**Source data:**

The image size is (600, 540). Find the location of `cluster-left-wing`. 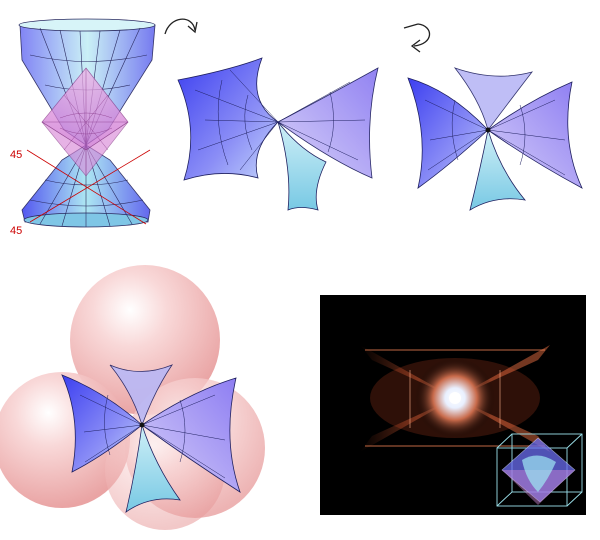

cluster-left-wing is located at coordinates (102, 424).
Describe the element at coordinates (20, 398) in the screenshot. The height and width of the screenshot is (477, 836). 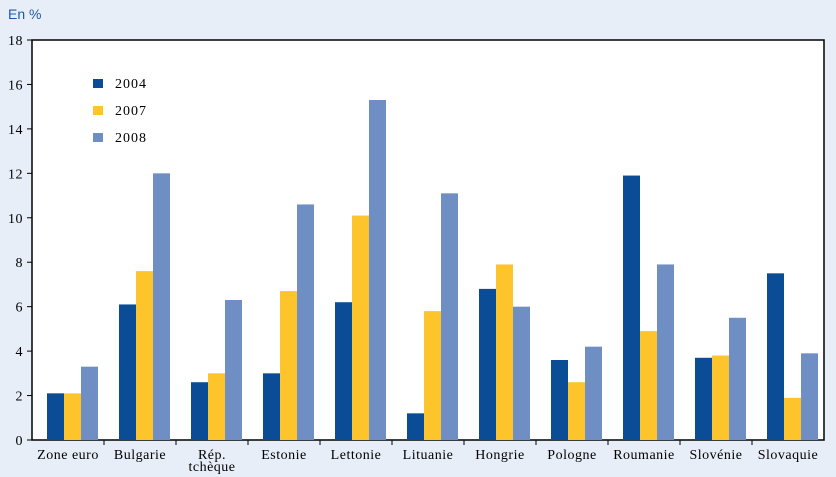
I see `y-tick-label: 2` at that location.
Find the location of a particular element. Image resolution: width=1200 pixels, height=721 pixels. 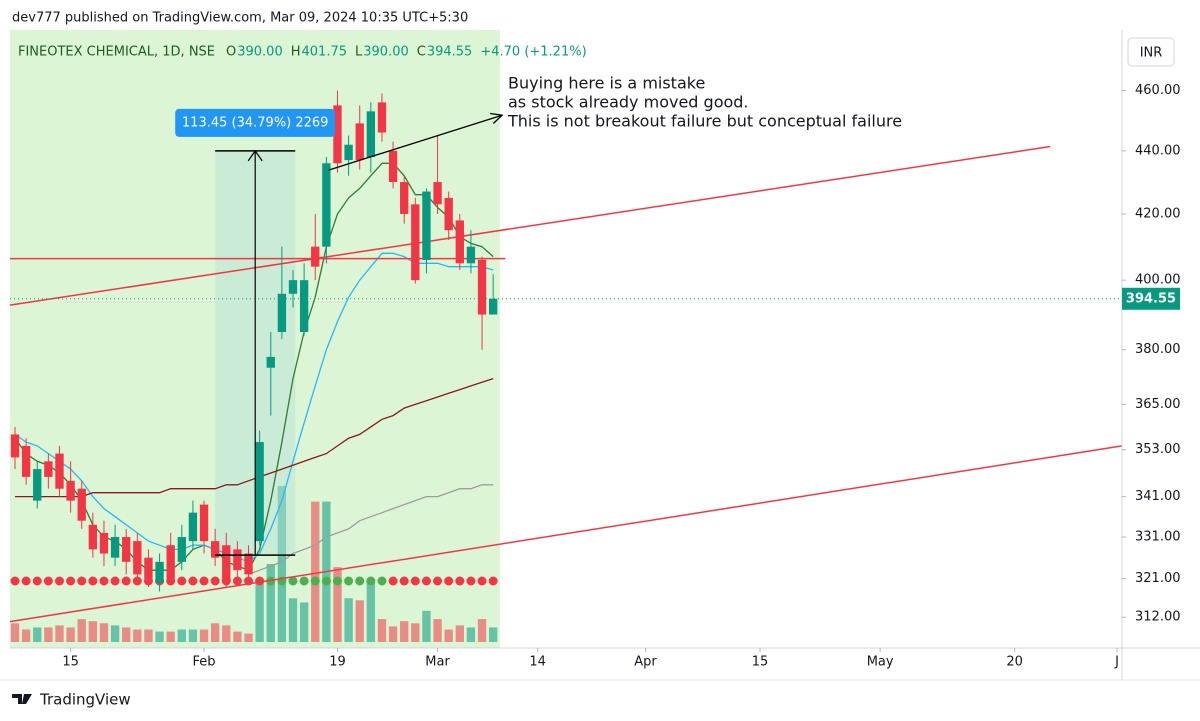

* * *

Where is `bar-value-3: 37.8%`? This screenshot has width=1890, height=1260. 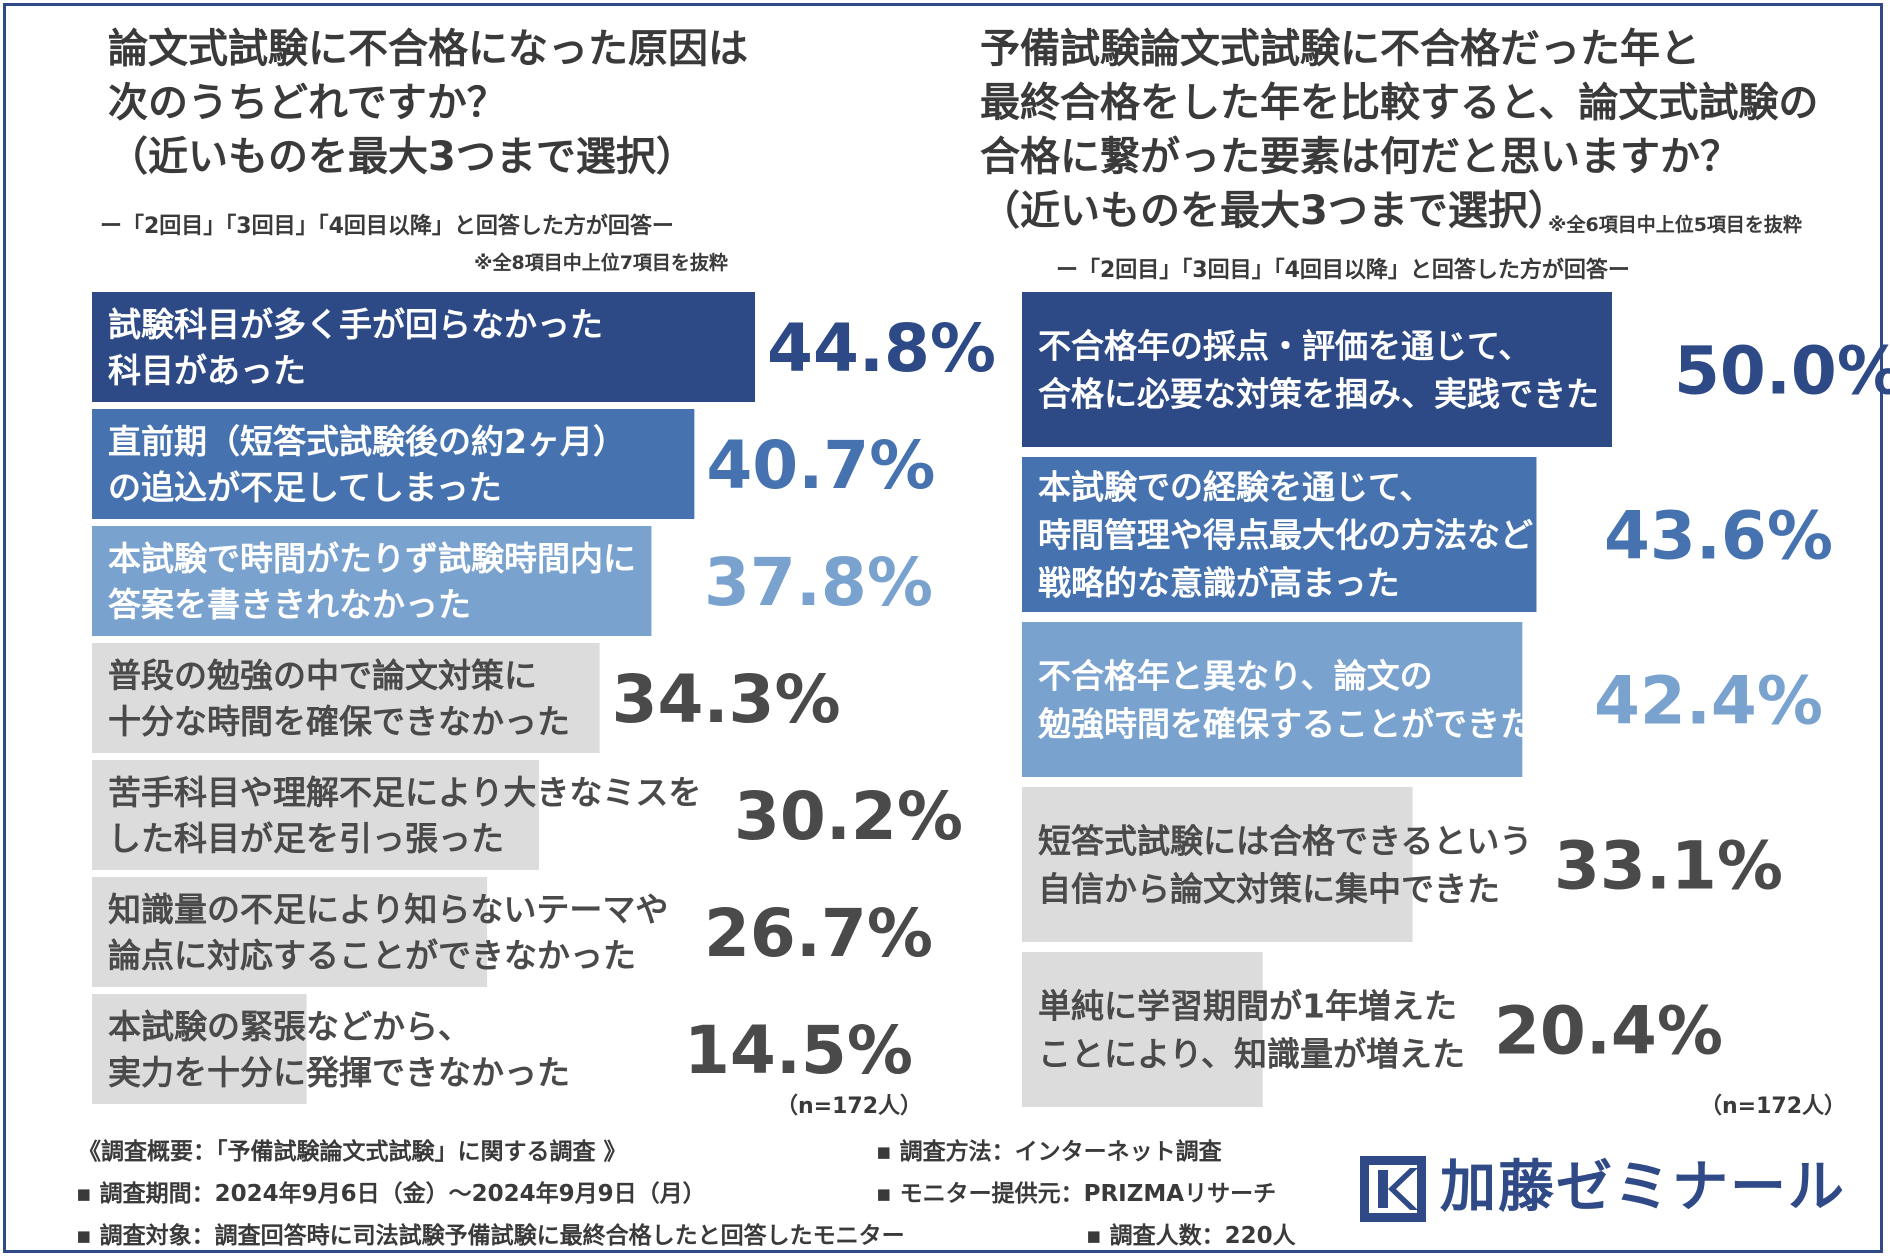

**Your objective:**
Copy word for word the records from the line containing "Describe the element" through the line containing "Find the location of a", including both of those lines, and leave out the pictures.

**Answer:**
Describe the element at coordinates (20, 398) in the screenshot. The height and width of the screenshot is (477, 836). 
I see `y-tick-label: 2` at that location.
Find the location of a particular element. Image resolution: width=1200 pixels, height=721 pixels. 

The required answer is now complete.